# TASK STATEMENT
Word for word, restate the lines from the one holding "Phone (27, 585)" through the end of the data below, including both endpoints and nothing more.

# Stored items
▼

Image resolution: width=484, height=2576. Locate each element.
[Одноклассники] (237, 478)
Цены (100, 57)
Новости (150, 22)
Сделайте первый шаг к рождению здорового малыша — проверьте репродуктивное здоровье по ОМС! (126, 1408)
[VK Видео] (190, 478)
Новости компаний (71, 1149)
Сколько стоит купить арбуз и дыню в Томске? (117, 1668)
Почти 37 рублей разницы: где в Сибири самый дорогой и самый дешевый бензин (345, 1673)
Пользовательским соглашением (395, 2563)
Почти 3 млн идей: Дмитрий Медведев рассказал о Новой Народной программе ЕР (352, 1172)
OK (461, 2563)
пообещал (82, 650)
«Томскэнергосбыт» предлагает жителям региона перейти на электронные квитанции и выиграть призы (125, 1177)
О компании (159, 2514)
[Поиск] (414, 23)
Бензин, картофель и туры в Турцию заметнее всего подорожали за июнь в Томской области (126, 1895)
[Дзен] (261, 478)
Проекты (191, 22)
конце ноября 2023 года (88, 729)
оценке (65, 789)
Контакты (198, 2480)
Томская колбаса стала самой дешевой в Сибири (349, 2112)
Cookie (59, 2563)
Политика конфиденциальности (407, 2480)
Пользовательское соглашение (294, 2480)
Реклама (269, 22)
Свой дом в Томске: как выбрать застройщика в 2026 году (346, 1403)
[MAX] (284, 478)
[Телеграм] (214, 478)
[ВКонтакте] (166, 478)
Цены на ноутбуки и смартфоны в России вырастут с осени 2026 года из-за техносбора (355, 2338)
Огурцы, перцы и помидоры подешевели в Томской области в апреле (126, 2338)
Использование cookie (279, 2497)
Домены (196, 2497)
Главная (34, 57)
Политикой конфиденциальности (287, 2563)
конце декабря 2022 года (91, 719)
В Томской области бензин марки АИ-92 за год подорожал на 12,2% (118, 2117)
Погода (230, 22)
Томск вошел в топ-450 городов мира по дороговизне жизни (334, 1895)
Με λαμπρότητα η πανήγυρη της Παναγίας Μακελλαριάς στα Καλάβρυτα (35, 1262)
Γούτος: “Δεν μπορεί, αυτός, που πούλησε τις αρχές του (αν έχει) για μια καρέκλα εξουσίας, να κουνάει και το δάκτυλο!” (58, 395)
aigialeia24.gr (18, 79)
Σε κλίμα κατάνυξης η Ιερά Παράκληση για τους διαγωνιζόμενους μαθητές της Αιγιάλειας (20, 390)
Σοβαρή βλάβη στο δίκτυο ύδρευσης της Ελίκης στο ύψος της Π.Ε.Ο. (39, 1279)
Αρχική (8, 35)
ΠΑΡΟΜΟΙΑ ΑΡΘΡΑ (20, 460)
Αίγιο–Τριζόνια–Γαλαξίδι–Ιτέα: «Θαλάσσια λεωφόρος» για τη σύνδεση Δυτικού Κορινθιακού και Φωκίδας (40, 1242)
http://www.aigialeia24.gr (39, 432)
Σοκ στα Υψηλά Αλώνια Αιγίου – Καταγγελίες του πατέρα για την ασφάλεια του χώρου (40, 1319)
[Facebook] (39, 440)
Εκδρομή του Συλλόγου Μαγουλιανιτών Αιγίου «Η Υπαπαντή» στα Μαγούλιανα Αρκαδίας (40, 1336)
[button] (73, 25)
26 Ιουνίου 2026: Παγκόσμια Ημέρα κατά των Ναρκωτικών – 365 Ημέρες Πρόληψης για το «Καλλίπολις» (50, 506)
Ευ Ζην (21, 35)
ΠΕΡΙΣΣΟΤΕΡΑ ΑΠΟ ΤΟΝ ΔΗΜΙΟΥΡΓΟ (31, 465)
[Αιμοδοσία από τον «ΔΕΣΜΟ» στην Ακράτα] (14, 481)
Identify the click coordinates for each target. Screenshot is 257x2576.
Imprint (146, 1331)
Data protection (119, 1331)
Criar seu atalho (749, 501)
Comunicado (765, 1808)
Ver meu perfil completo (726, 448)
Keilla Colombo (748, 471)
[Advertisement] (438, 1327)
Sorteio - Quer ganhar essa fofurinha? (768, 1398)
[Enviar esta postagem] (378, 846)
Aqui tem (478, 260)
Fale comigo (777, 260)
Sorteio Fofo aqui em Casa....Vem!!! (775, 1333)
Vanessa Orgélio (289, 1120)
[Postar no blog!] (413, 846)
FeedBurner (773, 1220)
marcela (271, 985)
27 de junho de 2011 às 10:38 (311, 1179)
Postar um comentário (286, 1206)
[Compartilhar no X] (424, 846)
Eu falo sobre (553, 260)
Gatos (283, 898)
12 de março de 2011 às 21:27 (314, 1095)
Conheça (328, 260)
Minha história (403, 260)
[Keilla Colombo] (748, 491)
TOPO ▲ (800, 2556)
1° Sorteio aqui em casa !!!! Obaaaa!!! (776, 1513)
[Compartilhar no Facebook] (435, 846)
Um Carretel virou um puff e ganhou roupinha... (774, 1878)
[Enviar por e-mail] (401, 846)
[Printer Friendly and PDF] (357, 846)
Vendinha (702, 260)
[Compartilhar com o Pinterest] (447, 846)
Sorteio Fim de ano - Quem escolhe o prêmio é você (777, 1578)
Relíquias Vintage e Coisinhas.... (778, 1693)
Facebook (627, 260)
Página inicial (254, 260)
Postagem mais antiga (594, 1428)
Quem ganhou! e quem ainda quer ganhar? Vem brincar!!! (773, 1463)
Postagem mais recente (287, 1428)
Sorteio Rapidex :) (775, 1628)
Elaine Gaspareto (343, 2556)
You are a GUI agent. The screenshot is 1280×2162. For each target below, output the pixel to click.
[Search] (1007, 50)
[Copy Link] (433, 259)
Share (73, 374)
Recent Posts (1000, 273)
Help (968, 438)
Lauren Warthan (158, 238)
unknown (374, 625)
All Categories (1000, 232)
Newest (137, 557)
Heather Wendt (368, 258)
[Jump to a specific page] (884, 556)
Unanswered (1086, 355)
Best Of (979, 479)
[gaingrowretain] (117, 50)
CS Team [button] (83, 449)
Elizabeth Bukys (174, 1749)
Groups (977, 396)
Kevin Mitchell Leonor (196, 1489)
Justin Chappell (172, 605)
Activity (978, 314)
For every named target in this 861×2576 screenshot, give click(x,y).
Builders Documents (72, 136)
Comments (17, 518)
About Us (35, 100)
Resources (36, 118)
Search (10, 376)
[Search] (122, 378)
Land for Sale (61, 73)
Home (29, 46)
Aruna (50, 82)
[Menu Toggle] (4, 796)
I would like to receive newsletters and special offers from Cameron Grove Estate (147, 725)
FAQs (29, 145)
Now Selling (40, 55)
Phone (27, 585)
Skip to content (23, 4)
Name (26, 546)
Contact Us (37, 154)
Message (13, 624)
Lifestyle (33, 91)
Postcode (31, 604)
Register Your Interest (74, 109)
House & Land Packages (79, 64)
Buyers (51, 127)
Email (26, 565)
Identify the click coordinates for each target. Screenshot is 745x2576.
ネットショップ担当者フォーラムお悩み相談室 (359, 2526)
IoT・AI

▲

# ANSWER SPACE
Phone (27, 585)
Skip to content (23, 4)
Name (26, 546)
Contact Us (37, 154)
Message (13, 624)
Lifestyle (33, 91)
Postcode (31, 604)
Register Your Interest (74, 109)
House & Land Packages (79, 64)
Buyers (51, 127)
Email (26, 565)
Identify the click coordinates for each target. Screenshot is 745x2576.
ネットショップ担当者フォーラムお悩み相談室 (359, 2526)
IoT・AI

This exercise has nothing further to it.